Internet sales tax and more Internet regulation are on the horizon. As much as experts want to believe that the Internet could stay as it is today, the financial struggles of the U.S. government and the states could force the lawmakers’ hands and make them open to regulating the Internet. Amazon.com is one of the best e-tailers around due to its large selection of items and its low prices. Most Amazon customers do not pay sales tax to Amazon. That means they have a better chance of finding lower prices on Amazon than on websites that do collect sales tax. There is no question that Amazon has some of the lowest prices around when it comes to e-books. That is going to change with the agreements that Amazon struck with a few top publishers (the agency model debacle):
Several publishers have recently changed the nature of their relationship with Amazon, moving to a business model whereby the publisher, not Amazon, is the seller of record for their books. Kindle books sold under this model are subject to sales tax based on the publisher’s state tax reporting obligations and the taxability of digital books in those states. Books where the publisher is the seller of record say “This price was set by the publisher.” Nothing has changed with respect to sales taxes on Kindle books where Amazon is the seller of record.
We are no tax experts, but in many states buyers are supposed to pay sales taxes for their online purchases even if the e-tailers do not charge it. So this announcement does not change anything in that regard. What it does is increase e-book prices a bit more for some customers. That’s another reason why some Kindle customers are not happy with the agency model adopted by a few top publishers on Amazon.

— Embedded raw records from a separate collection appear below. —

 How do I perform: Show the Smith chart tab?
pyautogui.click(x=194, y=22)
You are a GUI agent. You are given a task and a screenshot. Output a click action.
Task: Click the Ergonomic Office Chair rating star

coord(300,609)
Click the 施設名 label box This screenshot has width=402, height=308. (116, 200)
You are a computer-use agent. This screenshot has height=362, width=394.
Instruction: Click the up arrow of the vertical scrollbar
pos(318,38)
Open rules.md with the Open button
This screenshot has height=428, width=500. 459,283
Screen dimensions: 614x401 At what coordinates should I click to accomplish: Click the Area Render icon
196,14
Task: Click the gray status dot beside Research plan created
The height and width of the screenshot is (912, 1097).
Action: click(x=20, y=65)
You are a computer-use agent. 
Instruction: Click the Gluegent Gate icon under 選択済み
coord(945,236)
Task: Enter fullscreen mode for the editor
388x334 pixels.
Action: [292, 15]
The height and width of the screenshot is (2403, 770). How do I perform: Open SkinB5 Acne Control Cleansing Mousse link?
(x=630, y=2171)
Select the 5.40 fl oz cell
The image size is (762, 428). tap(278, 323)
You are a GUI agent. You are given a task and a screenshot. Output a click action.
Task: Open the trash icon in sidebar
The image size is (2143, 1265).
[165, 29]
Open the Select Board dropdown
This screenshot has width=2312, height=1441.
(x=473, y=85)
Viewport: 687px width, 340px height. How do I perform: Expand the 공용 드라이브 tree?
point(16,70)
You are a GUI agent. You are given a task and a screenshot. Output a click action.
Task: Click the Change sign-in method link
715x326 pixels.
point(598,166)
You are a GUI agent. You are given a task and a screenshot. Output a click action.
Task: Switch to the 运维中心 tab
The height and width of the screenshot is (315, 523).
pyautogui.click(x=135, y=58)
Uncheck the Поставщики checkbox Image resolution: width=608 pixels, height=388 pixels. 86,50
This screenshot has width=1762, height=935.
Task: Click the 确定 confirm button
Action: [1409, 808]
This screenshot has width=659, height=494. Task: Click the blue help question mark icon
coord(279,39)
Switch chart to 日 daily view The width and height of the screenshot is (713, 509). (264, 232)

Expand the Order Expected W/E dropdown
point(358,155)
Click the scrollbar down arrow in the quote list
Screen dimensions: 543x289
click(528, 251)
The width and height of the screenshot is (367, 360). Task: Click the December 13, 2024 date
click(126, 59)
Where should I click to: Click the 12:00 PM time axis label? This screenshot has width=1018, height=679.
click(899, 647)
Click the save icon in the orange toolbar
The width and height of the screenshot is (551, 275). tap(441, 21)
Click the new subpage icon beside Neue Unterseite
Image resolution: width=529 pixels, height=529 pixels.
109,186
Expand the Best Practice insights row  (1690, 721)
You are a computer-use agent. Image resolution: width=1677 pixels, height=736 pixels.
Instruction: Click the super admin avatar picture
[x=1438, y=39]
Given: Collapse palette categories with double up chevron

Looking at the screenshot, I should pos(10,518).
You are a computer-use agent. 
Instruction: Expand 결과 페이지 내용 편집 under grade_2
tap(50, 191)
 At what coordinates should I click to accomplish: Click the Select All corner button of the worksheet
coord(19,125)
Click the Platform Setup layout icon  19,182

Paying taxes on things we buy is not anything new. We have all done it in the past, and there is no reason to believe we won’t have to do it in the future. But the addition of sales tax for Kindle books is not going to make the already disgruntled Kindle customers happy:
I will not be purchasing books that have this restriction. Thanks for the heads up.
Says G. K. Thompson. Not the only customer complaining about this development. Amazon is the easy target here. The company could be forced to collect sales tax on all items in the near future. Will Kindle owners boycott Amazon over this? Some probably will. But, what will they do when the Congress takes up the Internet tax legislation?
Have you been charged sales tax for e-books on Amazon?